EXERCISE OBJECTIVE – Print the whole listing below exactly, skipping every picture.

SUPPLIED DATA –
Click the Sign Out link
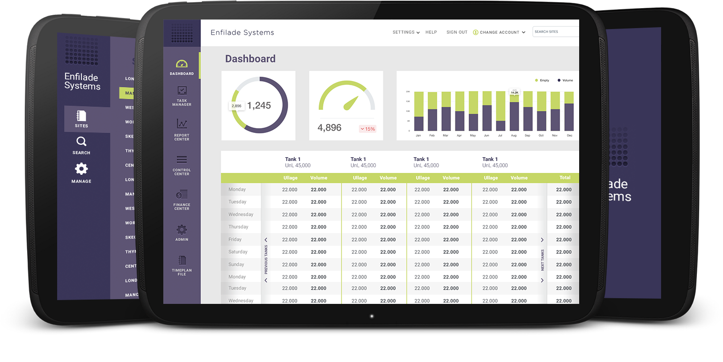Image resolution: width=723 pixels, height=362 pixels. [457, 32]
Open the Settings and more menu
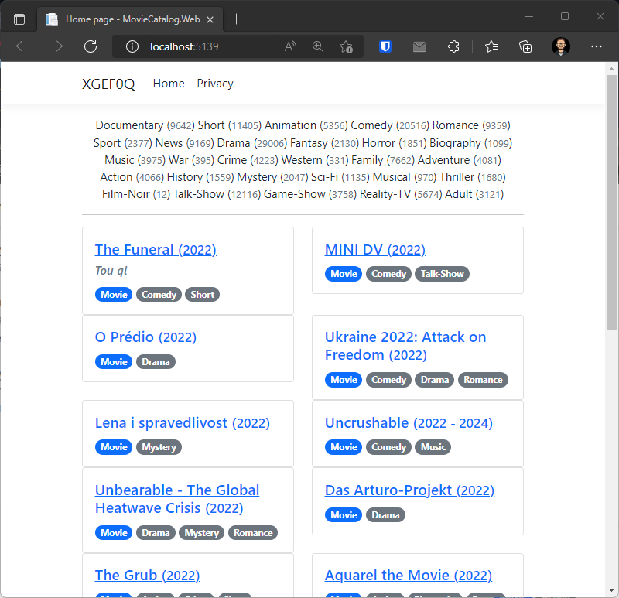Image resolution: width=619 pixels, height=598 pixels. [x=597, y=46]
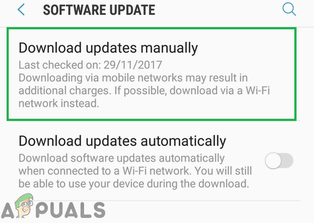This screenshot has width=314, height=223.
Task: Tap the green highlighted manual update box
Action: point(151,74)

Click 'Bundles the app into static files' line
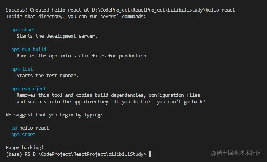point(82,56)
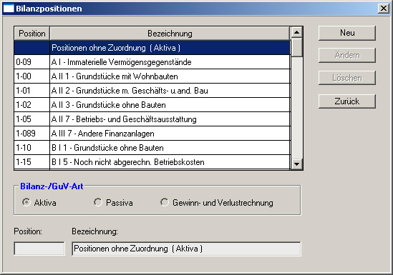Click the vertical scrollbar thumb
The height and width of the screenshot is (275, 393).
tap(297, 47)
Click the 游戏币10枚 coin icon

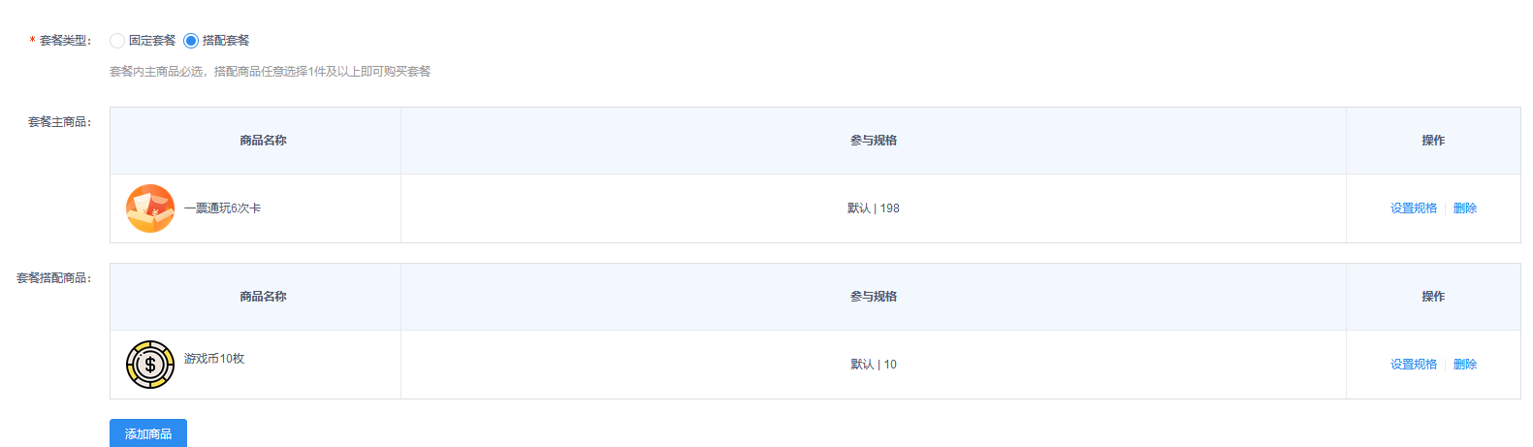tap(150, 365)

WRITTEN RESPONSE –
Click the Sign Out link
Image resolution: width=723 pixels, height=362 pixels. [457, 32]
Open the Settings and more menu
Image resolution: width=619 pixels, height=598 pixels. [x=597, y=46]
This screenshot has width=314, height=223.
Task: Tap the green highlighted manual update box
Action: point(151,74)

Click 'Bundles the app into static files' line
point(82,56)
Click the vertical scrollbar thumb
The height and width of the screenshot is (275, 393).
tap(297, 47)
Click the 游戏币10枚 coin icon

tap(150, 365)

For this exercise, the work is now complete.